Гермиона Грейнджер, непревзойдённый планировщик, руководствующийся логикой и идеалами, раньше представляла себе свой первый раз сладким и чувственным, уютным и романтичным. Она предполагала, что это будет с кем-то её возраста, возможно, с Роном, который будет неуклюж и серьёзен; но это была лишь туманная фантазия, которую теперь прогнала горячая реальность Северуса Снейпа, кусающего её за шею и ищущего зубами пульсацию на её горле. Каменный пол впился ей в поясницу там, где задрался ее джемпер. Одна из его обтянутых брюками ног оказалась между ее бедер, и она инстинктивно прижалась к ней.

Изданный ею звук не походил на человеческий, когда она перебирала пальцами его длинные темные волосы, очарованная идеей вот так прикоснуться к нему. По какой-то причине его руки, скользнувшие с ее бедер вверх под свитер и огладившие контуры ее грудной клетки, ощущались более интимно, чем если бы он запустил ладонь ей под юбку. Ощущение было щекочущим, и Гермиона зажмурилась, его горячее дыхание коснулось ее уха, заставив ее задрожать.

— Сними, — приказала она, отрывая пуговицы от его рубашки, и Северус, повинуясь ее приказу, залился беззлобным смехом. Она смотрела, как он раздевается, любуясь тем, как перекатываются мышцы на его плечах, когда он стягивает ткань со своего торса. В слабом свете камина, когда он наклонял голову, он был похож на картину эпохи Возрождения: золотой треугольник света затемнял половину его лица.

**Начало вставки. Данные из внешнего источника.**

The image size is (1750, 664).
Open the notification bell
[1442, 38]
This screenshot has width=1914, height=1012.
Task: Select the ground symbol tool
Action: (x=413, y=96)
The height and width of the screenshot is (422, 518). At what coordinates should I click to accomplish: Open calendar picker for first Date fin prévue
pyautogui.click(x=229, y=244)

Она провела рукой по его груди, чувствуя биение его сердца. Выражение его лица было угрожающим, едва сдерживаемым, но он был неподвижен, как хищник, выслеживающий свою жертву.

— Ты хочешь меня? — спросила Гермиона, ее голос был задыхающимся и тихим. Ей нужно было услышать его ответ.

Его темные глаза сверкнули. Ответ прозвучал как прерывистое, сиплое шипение.

— Дааа.

Она раздвинула ноги и провела руками по его груди, вцепившись ему в бока. Ее ногти впились в поджарые мышцы, полумесяцами вгрызаясь в его плоть.

— Тогда продолжай, — с вызовом сказала она и с силой провела ногтями по его бокам, заставив мужчину вздрогнуть. Вдоль его ребер появились розовые линии, следы от ее ногтей.

— Чертовка, — сказал он без злобы, с благоговением, и, прильнув к ней, яростно поцеловал. Ее джемпер бесцеремонно задрался, и его большая рука грубо коснулась груди. Гермиона замерла. Рана на ее груди не была болезненной, но была видна, и, конечно же, он не захотел бы смотреть на это, не захотел бы…

Его голова склонилась к ее груди, оставляя на чувствительной нижней стороне груди засос. Она ждала, что он перевернет ее, чтобы не смотреть на ее лицо и изуродованное тело, чтобы суметь хотя бы притвориться, что она — та, кого он хочет…

Но его длинные пальцы нежно коснулись выпирающей, сморщенной плоти ее шрама, который все еще был воспаленным и выглядел свежим.

— Такое осквернение, — пробормотал он и захватил зубами ее сосок.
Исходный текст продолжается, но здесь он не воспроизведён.